Senior Member
Hello! :)

Does “hookup” mean “cooperative effort” in this context? See definition 5:an association, alliance, or cooperative effort. http://dictionary.reference.com/browse/hookup

So may I get this sentence in red as “I can cooperate with one of boys in the kitchen [ to get the rubber cement in the bottom of that coffeepot.]” ?

Am I getting this one correctly?

( Prison Break – Sucre was trying to make Michael some other suggestions since Westmoreland [D.B. Cooper] refused to help Michael to start a fire in the guard’s room ... )

Sucre: Look, there's a coffeemaker in the guard's room, right?
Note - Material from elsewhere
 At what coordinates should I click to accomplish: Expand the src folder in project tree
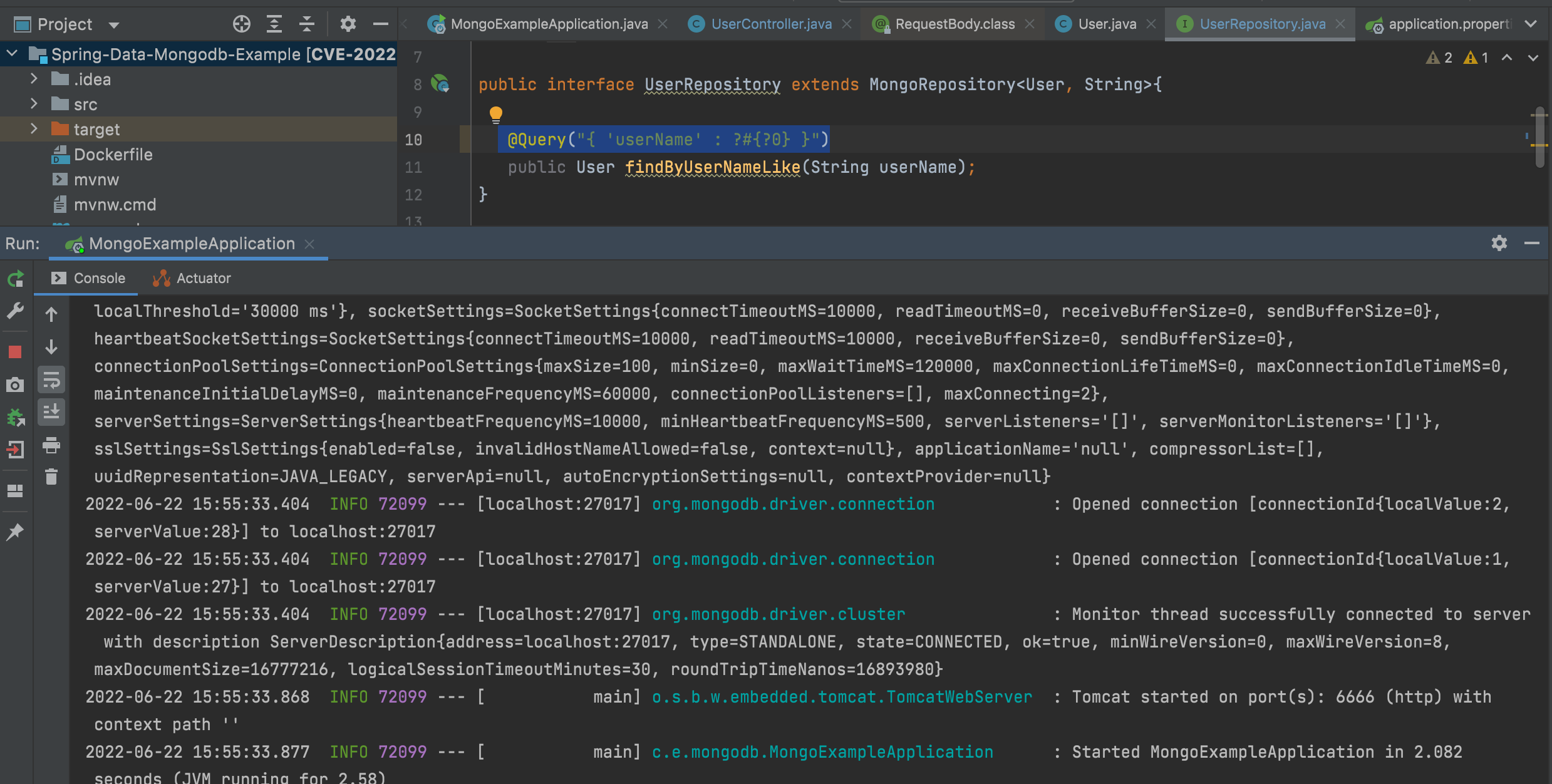pos(34,104)
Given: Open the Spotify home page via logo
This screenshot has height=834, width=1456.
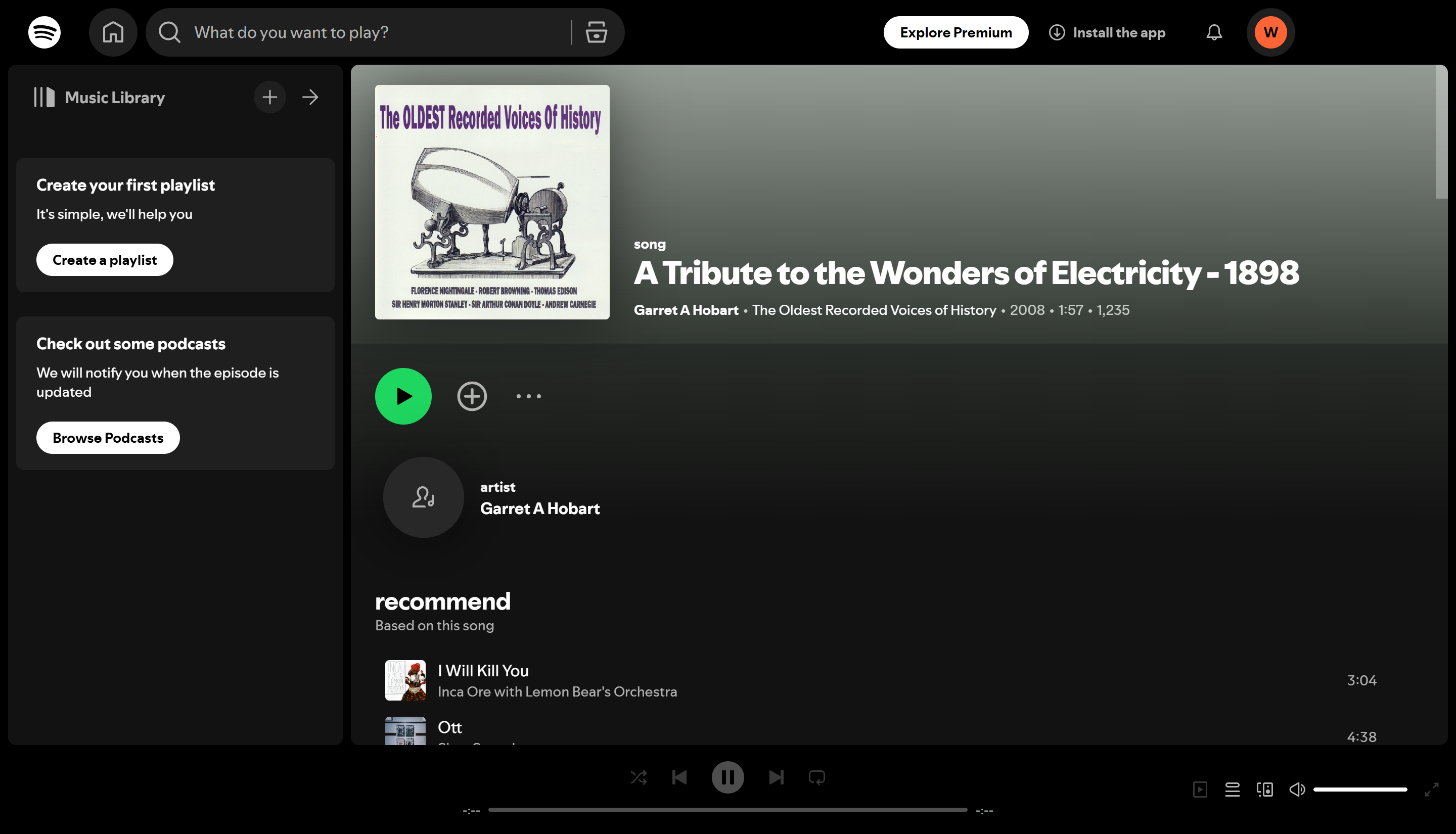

I've got a hookup with one of my boys in the kitchen. If we can get rubber cement in the bottom of that coffeepot, when the burner goes on...

Michael: It's a good idea, but without Westmoreland, we're never getting in that room.

... ...
  • brian

    Senior Member
    AmE (New Orleans)
    I think your definition works okay, or the third definition from the second source on that site:

    3. Informal A linkage or connection, often between unlikely associates or factors.
    but I agree with Franzi that it has to do with a source for goods, like drugs. Indeed hookup is derived from the phrasal verb to hook (someone) up (with something), for example: One of the boys in the kitchen hooks Sucre up with a coffee maker.

    It means "supplies him with."


    New Member
    Hello. Could a "hookup" mean a kiss? What else? Is it a "teen word"? Thanks for your explanations


    Senior Member
    English - US
    To those of us over 40-ish, it used to mean just innocently "get together" as in "Let's hook up later and go to the movies." This usage now brings peals of laughter from our children as they think we'll be doing something nasty before the show.


    New Member
    Thanks for your replies.When I read it, it was about a kiss, but people talked about it using jokes...it's clearer now.